● Work task
Please return exactly the line that contains "Click the man's sunglasses in the photo" and every line after it, through the last line of the records below, with no pictures.

Stored data:
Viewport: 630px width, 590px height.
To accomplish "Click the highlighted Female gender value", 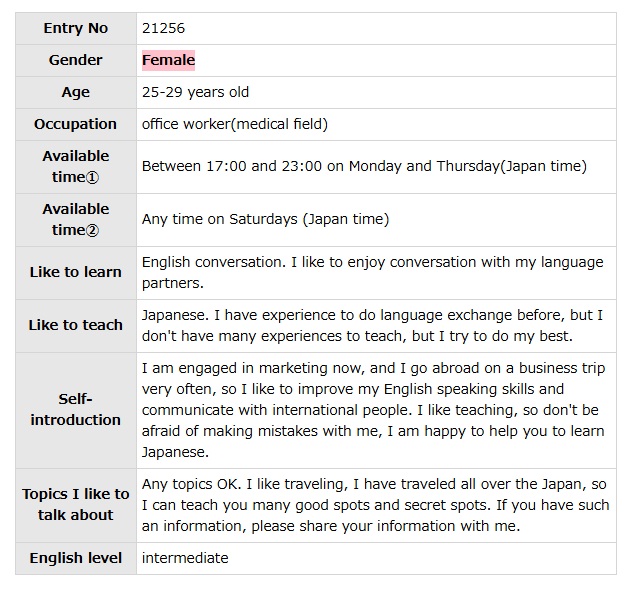I will tap(168, 60).

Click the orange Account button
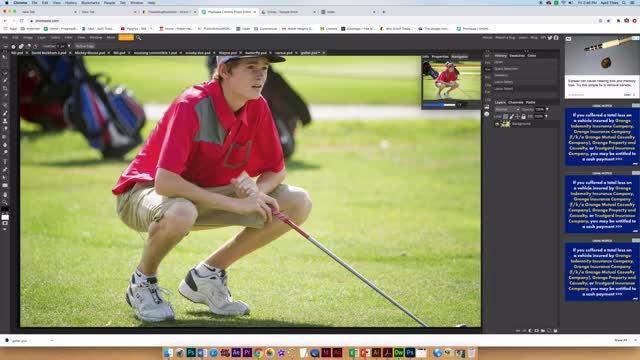coord(126,38)
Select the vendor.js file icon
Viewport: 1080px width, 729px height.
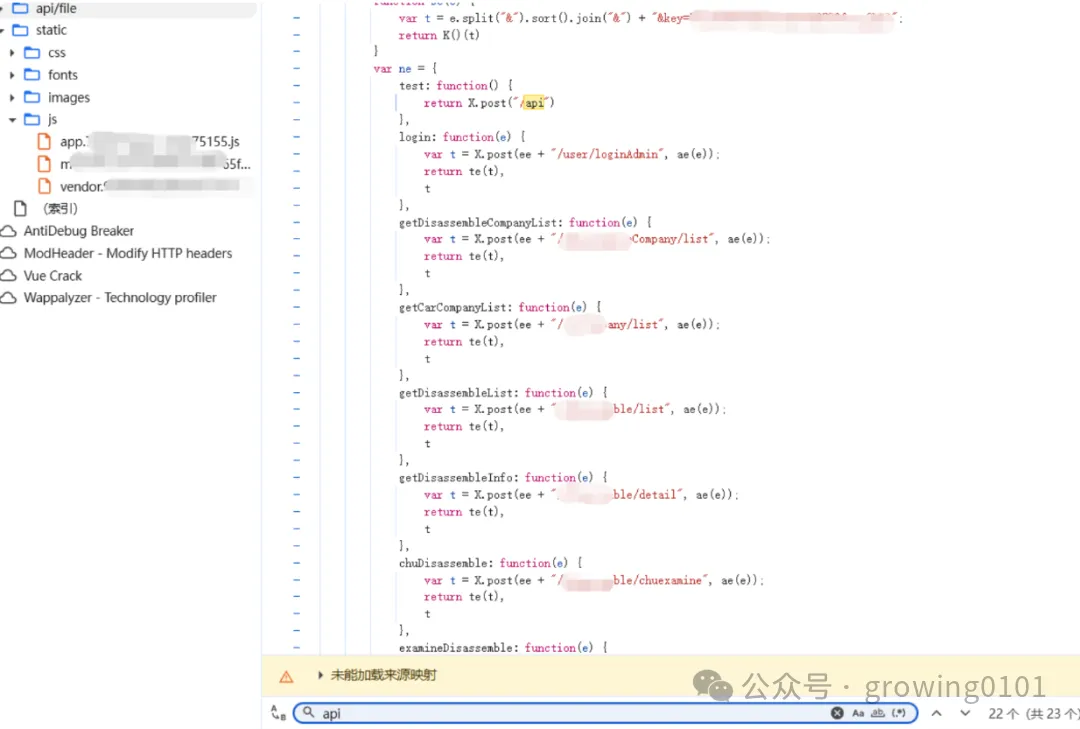(43, 186)
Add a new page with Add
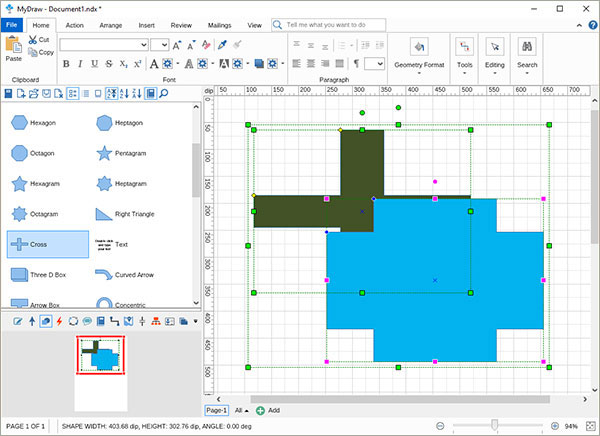600x436 pixels. click(x=268, y=410)
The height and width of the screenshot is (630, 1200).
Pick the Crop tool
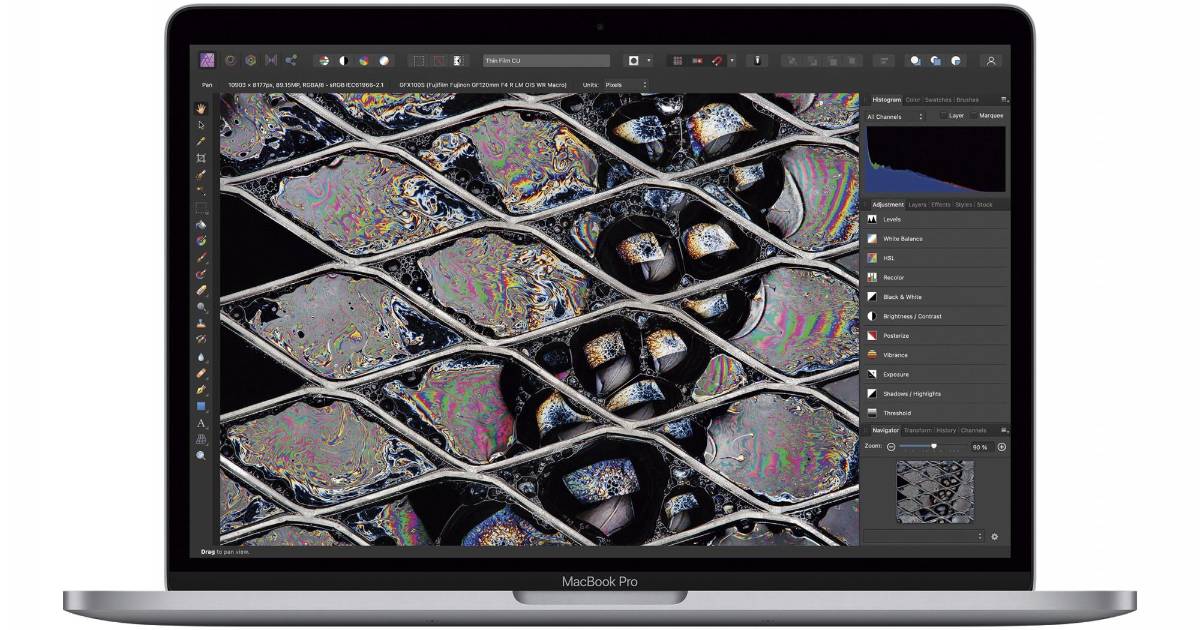pos(201,158)
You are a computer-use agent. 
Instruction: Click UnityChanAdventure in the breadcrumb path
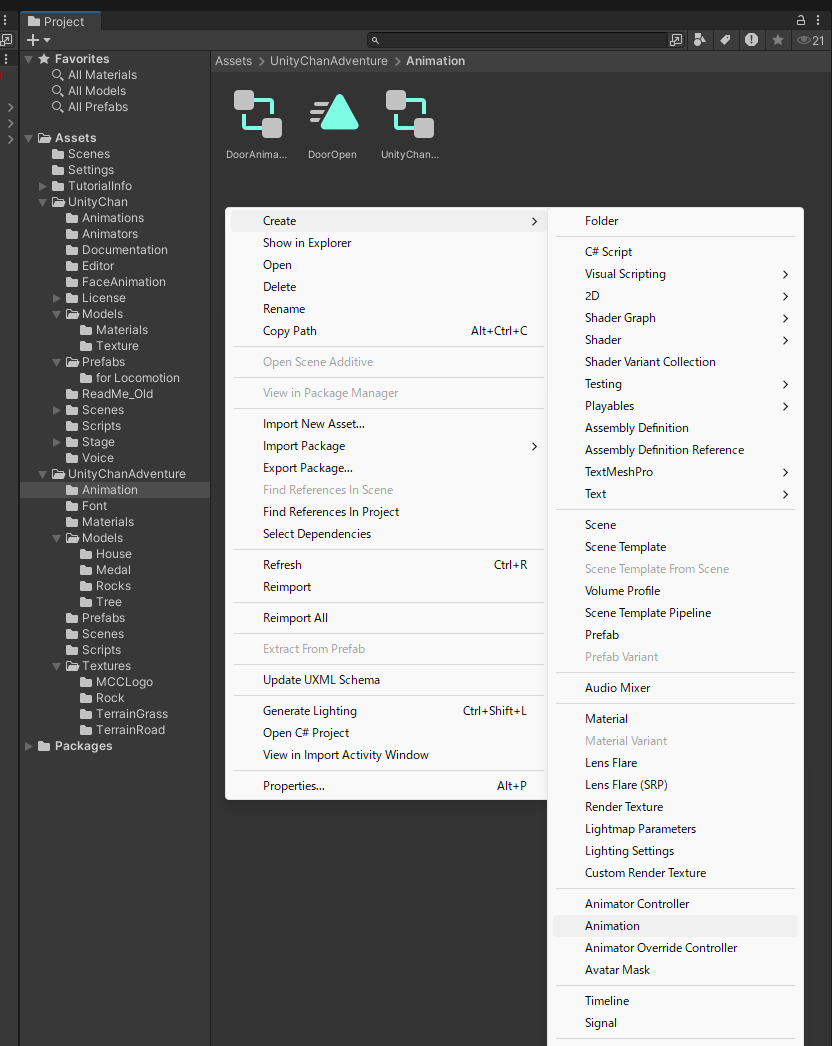pyautogui.click(x=328, y=61)
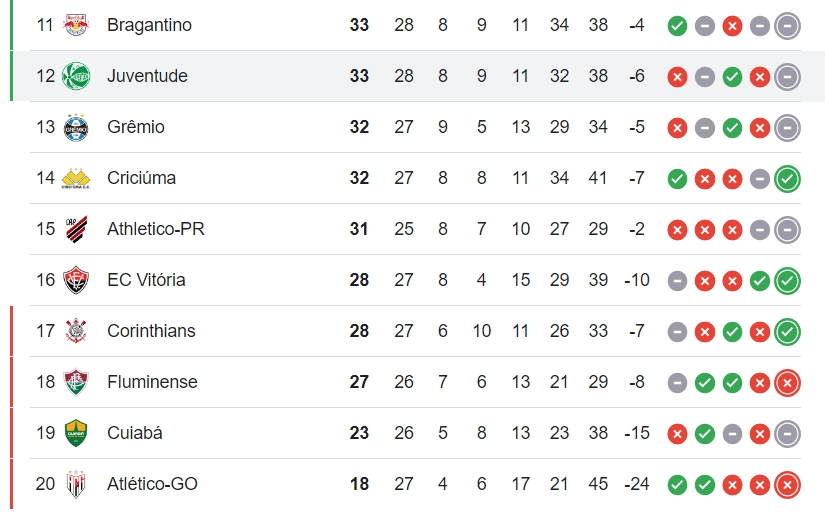Open the Atlético-GO team link

(x=152, y=484)
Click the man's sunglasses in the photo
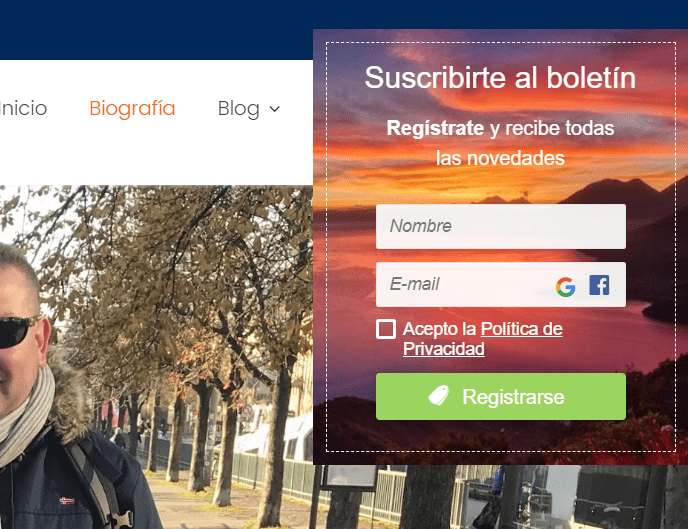This screenshot has height=529, width=688. tap(18, 332)
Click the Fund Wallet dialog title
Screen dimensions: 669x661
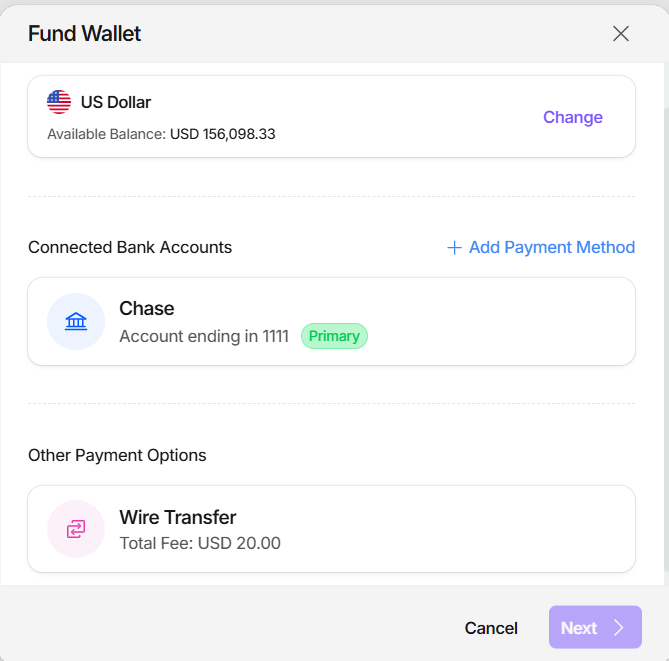click(85, 34)
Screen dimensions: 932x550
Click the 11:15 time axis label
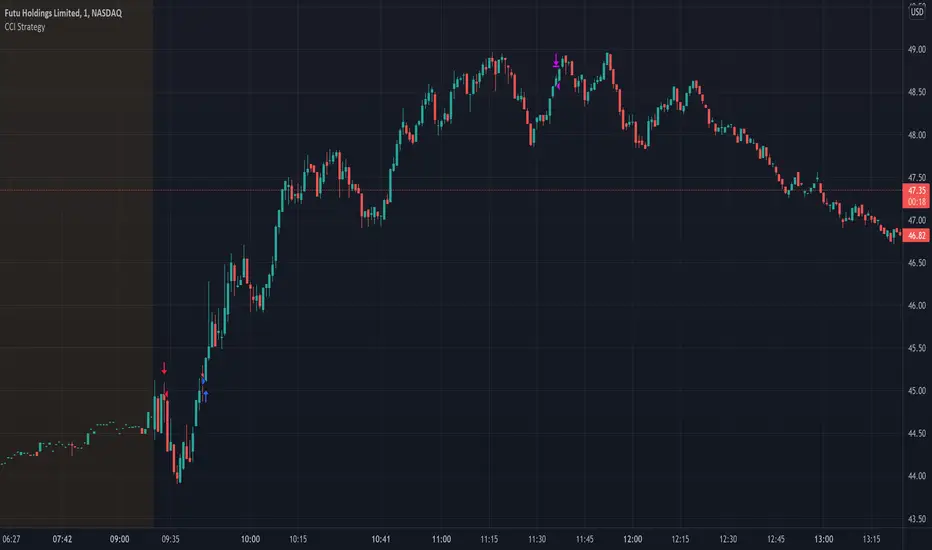(488, 539)
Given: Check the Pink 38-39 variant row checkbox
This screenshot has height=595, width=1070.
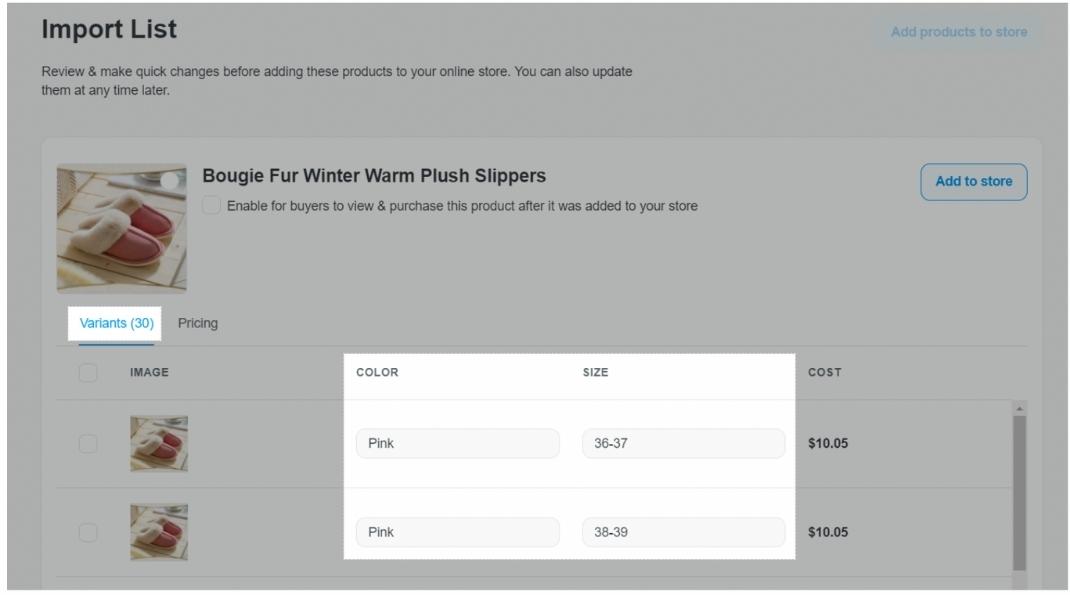Looking at the screenshot, I should (x=88, y=532).
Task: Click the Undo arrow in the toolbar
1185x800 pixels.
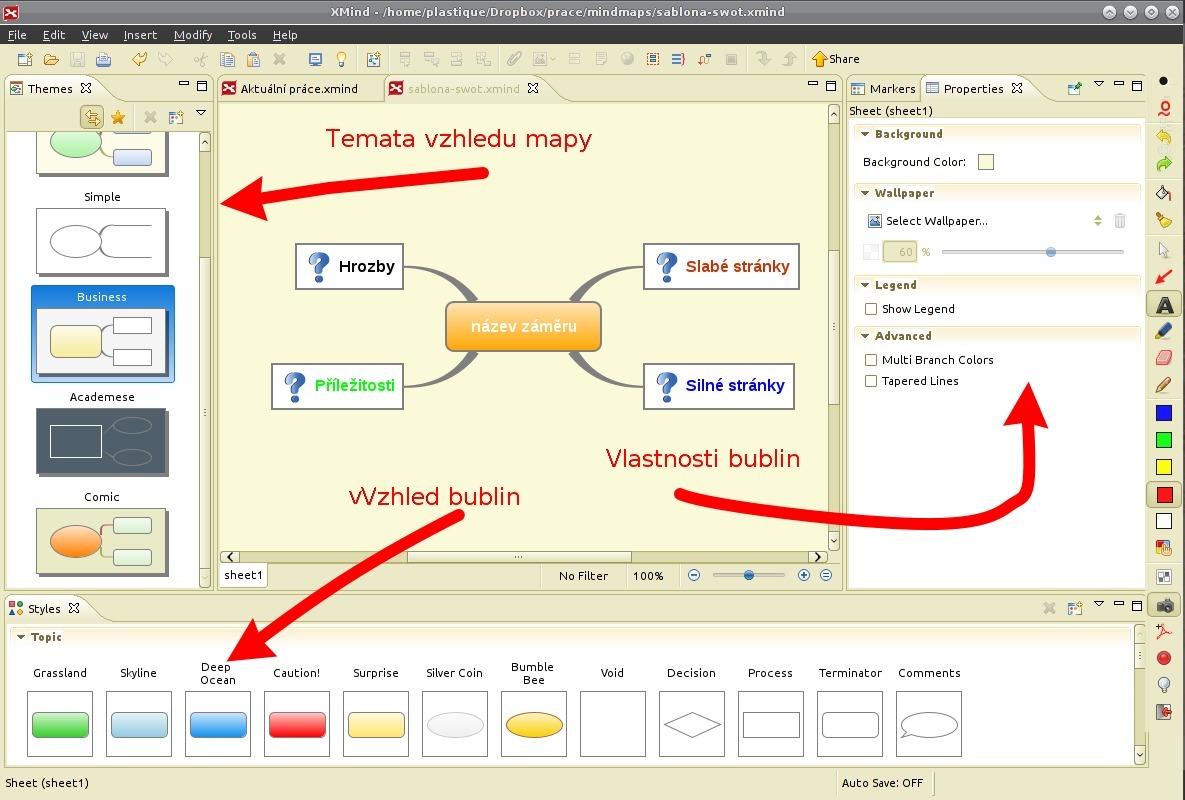Action: pos(140,59)
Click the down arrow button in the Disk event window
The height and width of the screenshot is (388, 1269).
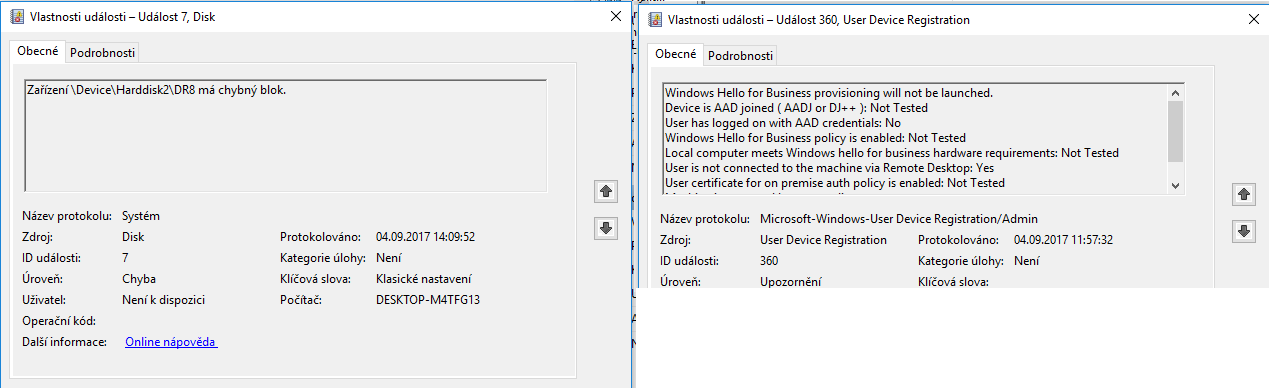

● Solution to the exercise
Click the man's sunglasses in the photo
This screenshot has height=529, width=688. tap(18, 332)
Click the Fund Wallet dialog title
Screen dimensions: 669x661
click(85, 34)
Screen dimensions: 932x550
Click the 11:15 time axis label
(488, 539)
Given: Check the Pink 38-39 variant row checkbox
This screenshot has height=595, width=1070.
Looking at the screenshot, I should (x=88, y=532).
Task: Click the Undo arrow in the toolbar
1185x800 pixels.
Action: pos(140,59)
Click the down arrow button in the Disk event window
The height and width of the screenshot is (388, 1269).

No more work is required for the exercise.